Pelosi Remarks at St. Patrick’s Day Luncheon
Washington, D.C. — Speaker Nancy Pelosi hosted President Barack Obama and Prime Minister (Taoiseach) Brian Cowen of Ireland at the annual congressional St. Patrick’s Day Luncheon in the Capitol. Below are the Speaker’s remarks:
“My colleagues, earlier we had the opportunity to welcome the President of the United States and the Taoiseach to this St. Patrick’s Day lunch. My colleagues and Members of the United States Senate who are present, let us now extend a warm welcome to the visiting delegations from Ireland and from Northern Ireland. Thank you all for being with us. We are honored by your presence.
“Today, we celebrate the life of a saint — Saint Patrick — who had been exiled from Ireland. And when he travelled back, he travelled throughout the island, bringing prayers, faith and good works. Ireland is indeed blessed by St. Patrick.
“Centuries later, the Irish had a journey of their own, many of them to America, where they brought the exuberance of the Irish spirit, hopes and optimism for a better future, dreams for their children, to our country.
“Over 40 million Americans claim Irish heritage, many of them in this room. And America has truly been blessed by that contribution.
“Today, on behalf of the Congress of the United States, we are all honored to welcome the Taoiseach to the Capitol of the United States. The Taoiseach is here with his wife, Mary, and we want to give a special welcome to Mary Cowen. While this is the first Congressional St. Patrick’s Day lunch for the Taoiseach, his leadership in Ireland has enjoyed a long history.
“As a very young man, he succeeded his father as Dáil, and he would rise to serve as Foreign Minister and later Finance Minister before succeeding Bertie Ahern as Taoiseach last May. We are honored that he is with us today.
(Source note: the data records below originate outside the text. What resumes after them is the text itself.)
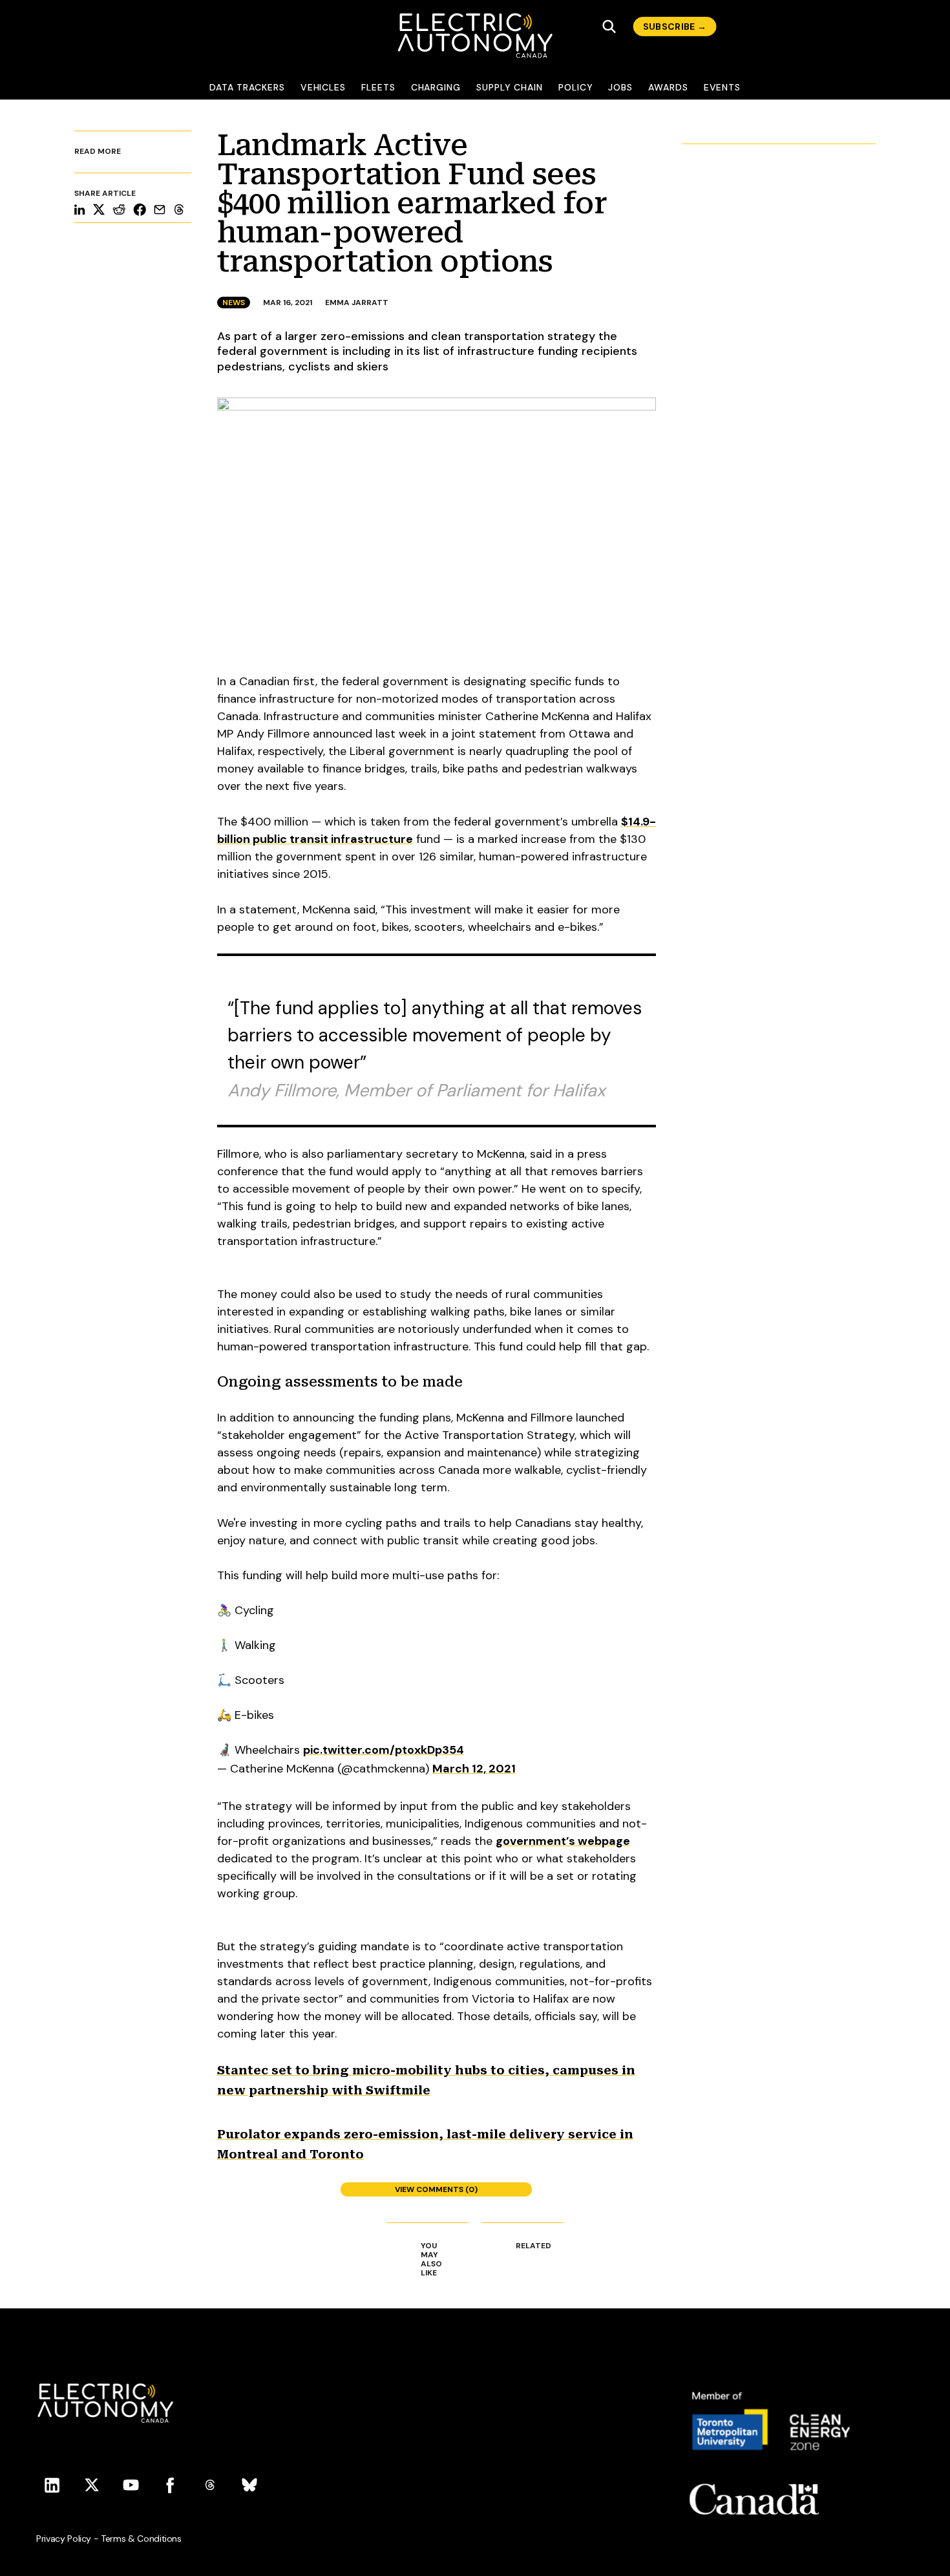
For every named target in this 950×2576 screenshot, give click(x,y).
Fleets (378, 87)
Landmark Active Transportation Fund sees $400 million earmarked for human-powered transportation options (412, 203)
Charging (436, 87)
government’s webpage (563, 1841)
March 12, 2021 (474, 1768)
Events (722, 87)
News (233, 302)
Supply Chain (509, 87)
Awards (668, 87)
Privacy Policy (63, 2538)
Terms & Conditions (141, 2538)
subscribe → (675, 26)
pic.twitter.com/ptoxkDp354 (383, 1750)
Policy (575, 87)
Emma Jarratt (356, 302)
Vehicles (323, 87)
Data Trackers (247, 87)
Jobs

“It is a great honor to be hosting this Congressional St. Patrick’s Day Luncheon, and it has a proud tradition. As I know the President knows, and many of you who have come over the years know, it began with Speaker Tip O’Neill and President Ronald Reagan celebrating St. Patrick’s Day here in the Capitol.
“And here we are today, not too long after that and we have an Italian American woman Speaker and we have a multi-hyphenated Irish African-American as President of the United States.
“So here we are, celebrating a heritage, strengthening a bond, and enjoying each other’s company on the feast of St. Patrick.
“Now, I can’t claim Irish heritage as the President can, and as so many of you can. But I have Irish grandchildren: Sean, Liam and Ryan. And when they visited their grandfather in Ireland this year they were told in the Irish pubs, it’s ‘O’Bama.’
“I was just in Italy myself we were claiming a vowel at the end, Obam-a, in Italy.
“One great son of Ireland who isn’t with us today — but I know we will all want to send our best wishes to — is Senator Ted Kennedy. His work as a lion in the Senate with an unsurpassed record of leadership to our country. His family is one of Ireland’s proudest boasts in America. Patrick, please give your father our best regards.
“I told you about my Irish grandchildren, and those of you who’ve been here before since I became Speaker know that I like to extend their Irish blessing to all of you. I thought it was a special Kenneally family blessing, treasured by them and shared only with their closest friends — until I went to Shannon Airport and saw it plastered all over the walls.
“And he says this:
‘Dance as though no one is watching
Love as though you have never loved before.
Sing as though no one can hear you.
Live as though heaven is on earth.’
“And I think all of us in America and Ireland can live as if heaven is on earth in our two great countries. And this great legacy from Ireland to America with more than 40 million claiming heritage forms a bond that brings us together, and our futures we will always be intertwined as we go forward.
“And now it is a great pleasure for me to introduce the President of the United States, Barack Obama.”